Yes, providing a way to find out what happened is definitely a good
idea.

>
> I will look into using trace points, but before I expend the effort
> to make such a change, what would be the advantage of trace points
> over s390dbf?

The question of what system to use is not a new one :)

I think it boils down to who will use it, and what other drivers you
want to correlate with. If it's zcrypt, s390dbf is the more obvious
choice; if vfio/mdev (which currently does not have real tracing), it
would be trace points. Doing both might be overkill... your call, as you
probably know better who the consumers are.

>
> >
> > Also, isn't this independent of the rest of the series?
>
> I guess that depends upon your definition of independent. Yes, this
> patch could be posted as an entity unto itself, but then the rest of
> the series would have to pre-req it given much of the logging is
> done in code that has been modified by the series. Is there a
> good reason to make this independent?

Tracing would be nice regardless of this series; but reworking it to
separate out this patch does not really make sense.
== == ==
Set tasks -
1. Do the following statements agree with the tracing discussion? Answer yes or no to each and quote the deciding words. (a) For zcrypt, s390dbf is described as the more obvious choice. (b) vfio/mdev is said to already have real tracing. (c) The writer favors reworking the series so that this patch stands apart.
2. Pick up the tracing discussion after its final sentence and write its continuation.

Part of a data file
== == ==
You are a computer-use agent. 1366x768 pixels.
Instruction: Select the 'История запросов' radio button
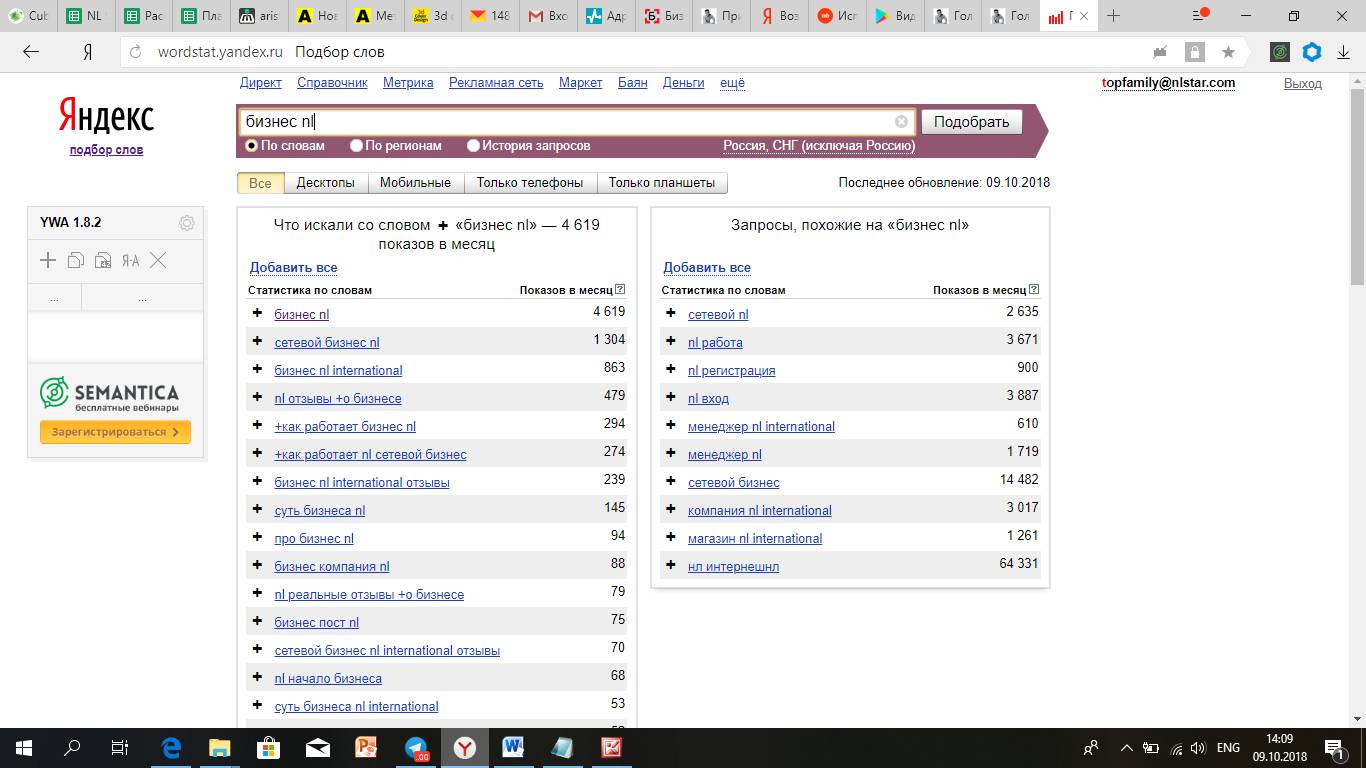pyautogui.click(x=473, y=146)
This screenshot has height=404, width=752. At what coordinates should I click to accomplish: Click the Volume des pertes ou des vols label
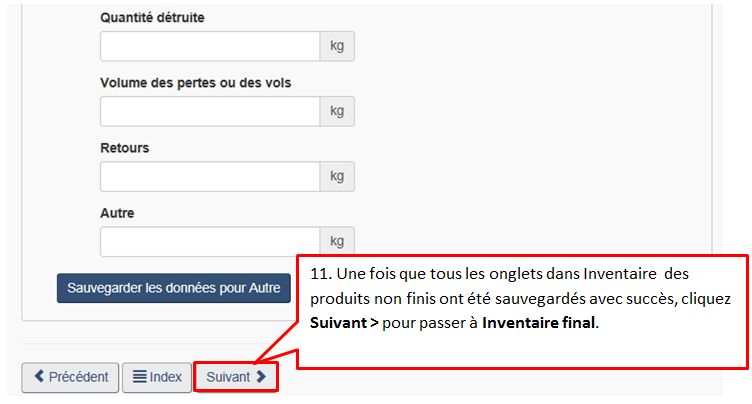point(195,83)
== == ==
Responses -
1.
(a) Yes: "If it's zcrypt, s390dbf is the more obvious choice"
(b) No: "which currently does not have real tracing"
(c) No: "reworking it to separate out this patch does not really make sense"

2.
>
> >
> >>
> >> Signed-off-by: Tony Krowiak <akrowiak@xxxxxxxxxxxxx>
> >> ---
> >> drivers/s390/crypto/vfio_ap_drv.c | 34 +++++++
> >> drivers/s390/crypto/vfio_ap_ops.c | 187 ++++++++++++++++++++++++++++++----
> >> drivers/s390/crypto/vfio_ap_private.h | 20 ++++
> >> 3 files changed, 223 insertions(+), 18 deletions(-)
> >>
> >> diff --git a/drivers/s390/crypto/vfio_ap_drv.c b/drivers/s390/crypto/vfio_ap_drv.c
> >> index d8da520ae1fa..04a77246c22a 100644
> >> --- a/drivers/s390/crypto/vfio_ap_drv.c
> >> +++ b/drivers/s390/crypto/vfio_ap_drv.c
> >> @@ -22,6 +22,10 @@ MODULE_AUTHOR("IBM Corporation");
> >> MODULE_DESCRIPTION("VFIO AP device driver, Copyright IBM Corp. 2018");
> >> MODULE_LICENSE("GPL v2");
> >>
> >> +uint dbglvl = 3;
> >> +module_param(dbglvl, uint, 0444);
> >> +MODULE_PARM_DESC(dbglvl, "VFIO_AP driver debug level.");
> >
> > More the default debug level, isn't it? (IIRC, you can change the level
> > of the s390dbfs dynamically.)
>
> The default debug level is 3. This allows the admin to change the debug
> level at boot time so as not to miss trace events that might occur prior
> to using the sysfs 'level' file to change the debug level.

What I meant is that the description should probably use the term
"default debug level".

>
> For the record, I had a suggestion from Harald to change the name to
> vfio_dbglvl or something of that nature to avoid namespace collisions.
>
> >
> >> +
> >> static struct ap_driver vfio_ap_drv;
> >>
> >> struct ap_matrix_dev *matrix_dev;
> >> @@ -158,6 +162,21 @@ static void vfio_ap_matrix_dev_destroy(void)
> >> root_device_unregister(root_device);
> >> }
> >>
> >> +static void vfio_ap_log_queues_in_use(struct ap_matrix_mdev *matrix_mdev,
> >> + unsigned long *apm, unsigned long *aqm)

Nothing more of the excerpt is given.